18. Use of a composition according to any one of claims 12 to 15 as a food or feed additive, medicament, dietary supplement or probiotic.

19. A food or feed product comprising the composition of any one of claims 12-17.

20. A kit-of-parts comprising the composition of any one of claims 12 to 15 and a food article.

21. Use of a salt of carbonic acid as a colour stabilizer in a bacterial composition provided as a powder, wherein the bacterial composition comprises bacterial cells belonging to the genus bifidobacterium.

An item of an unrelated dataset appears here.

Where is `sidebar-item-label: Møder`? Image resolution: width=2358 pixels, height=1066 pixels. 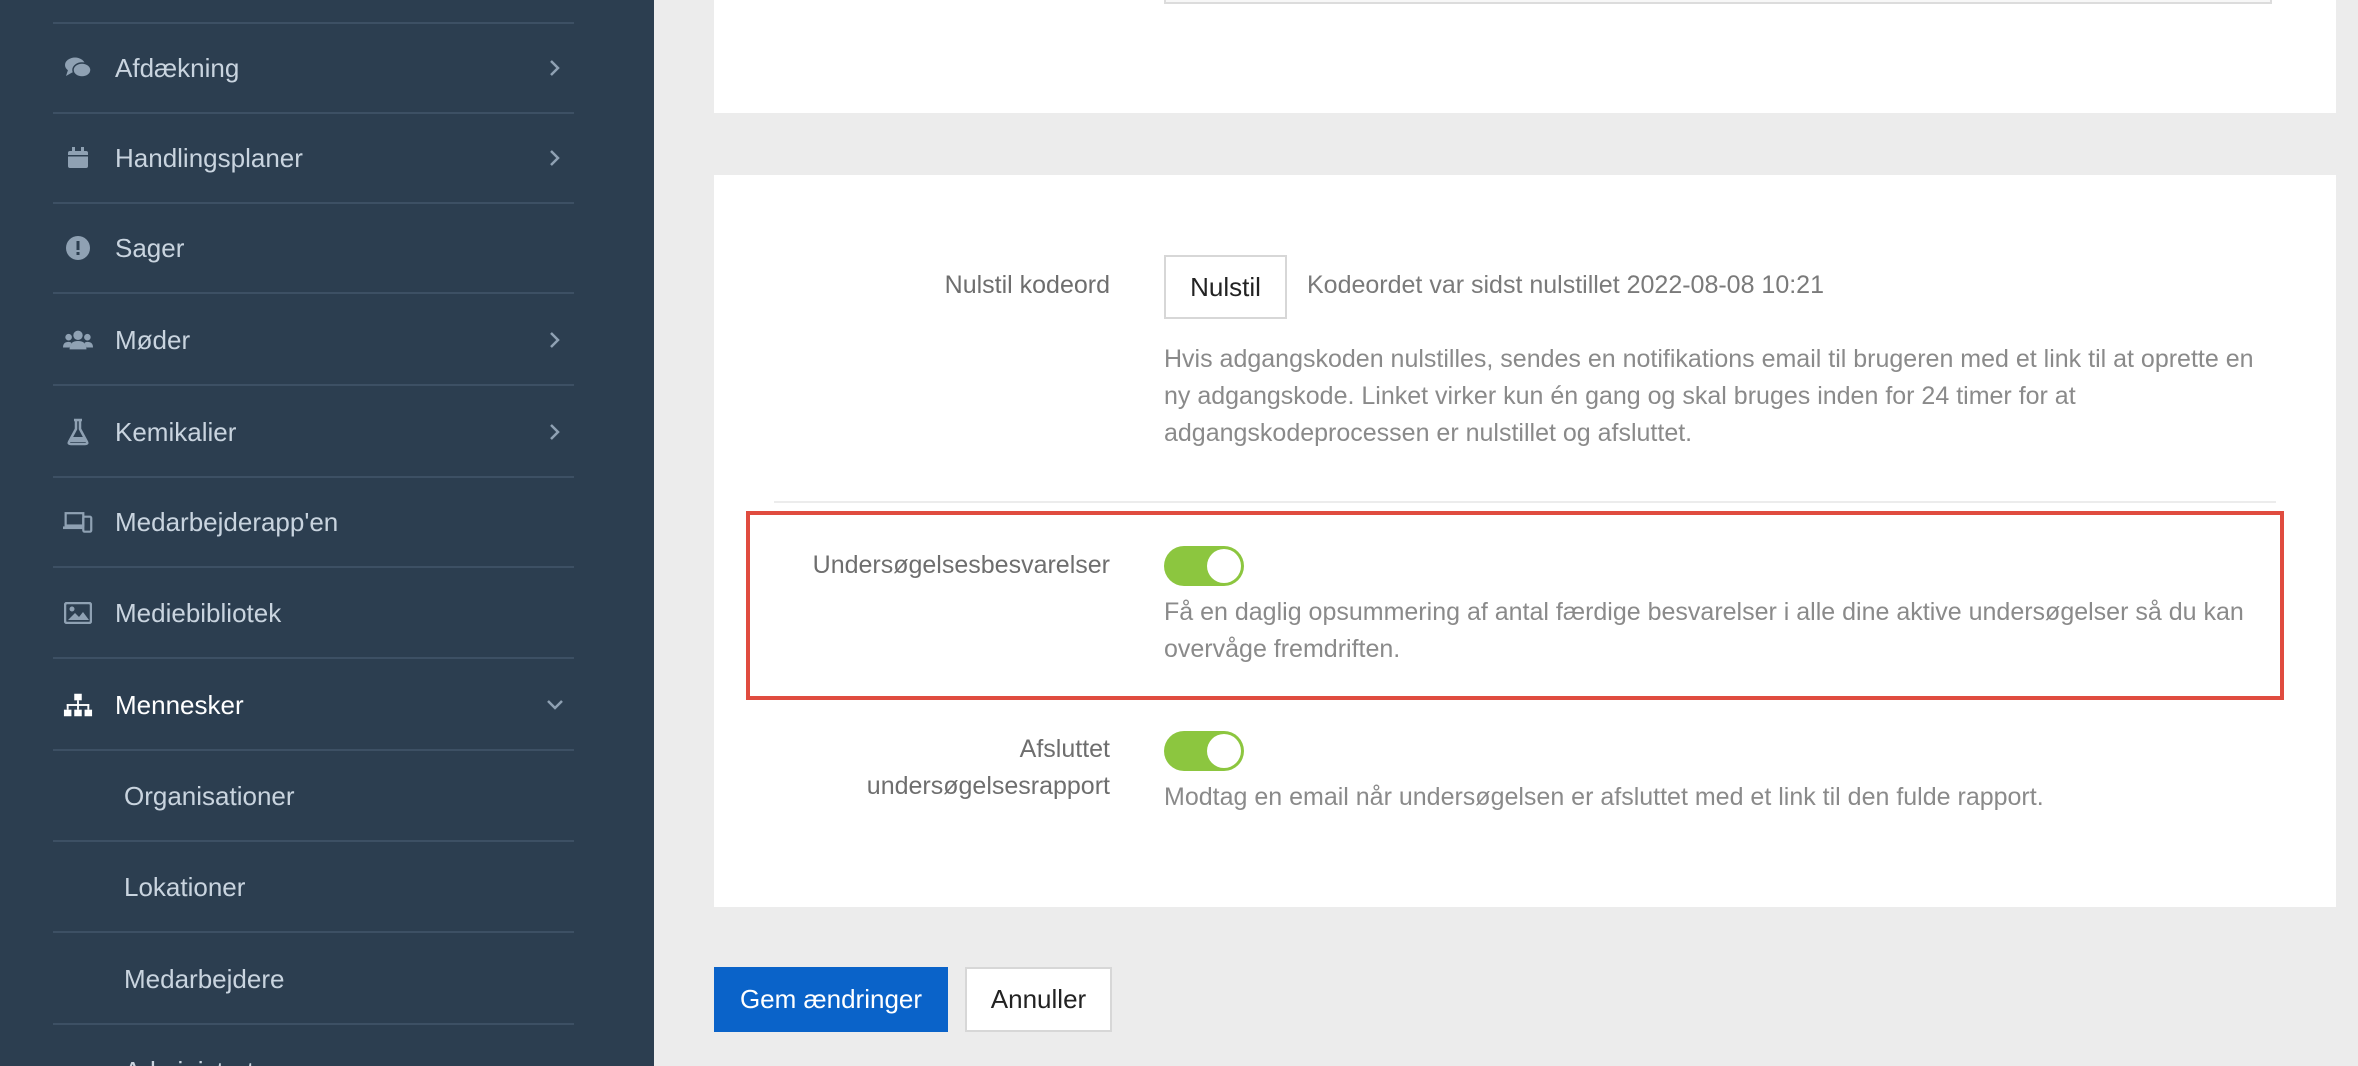 sidebar-item-label: Møder is located at coordinates (153, 340).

22. Use of a salt of carbonic acid for increasing cell survival in a bacterial composition provided as a powder, wherein the bacterial composition comprises bacterial cells belonging to the genus bifidobacterium.

23. Use of a salt of carbonic acid for increasing the shelf life of a bacterial composition provided as a powder, wherein the bacterial composition comprises bacterial cells belonging to the genus bifidobacterium.

24. Use of a salt of carbonic acid to improve the stability of a bacterial composition provided as a powder, wherein the bacterial composition comprises bacterial cells belonging to the genus bifidobacterium.

25. The use of any one of claims 21-24, wherein the bacterial cell belongs to a species selected from the group consisting of: bifidobacterium longum, Bifidobacterium bifidum, Bifidobacterium lactis, Bifidobacterium breve, Bifidobacterium animalis, Bifidobacterium adolescentis, and Bifidobacterium infantis.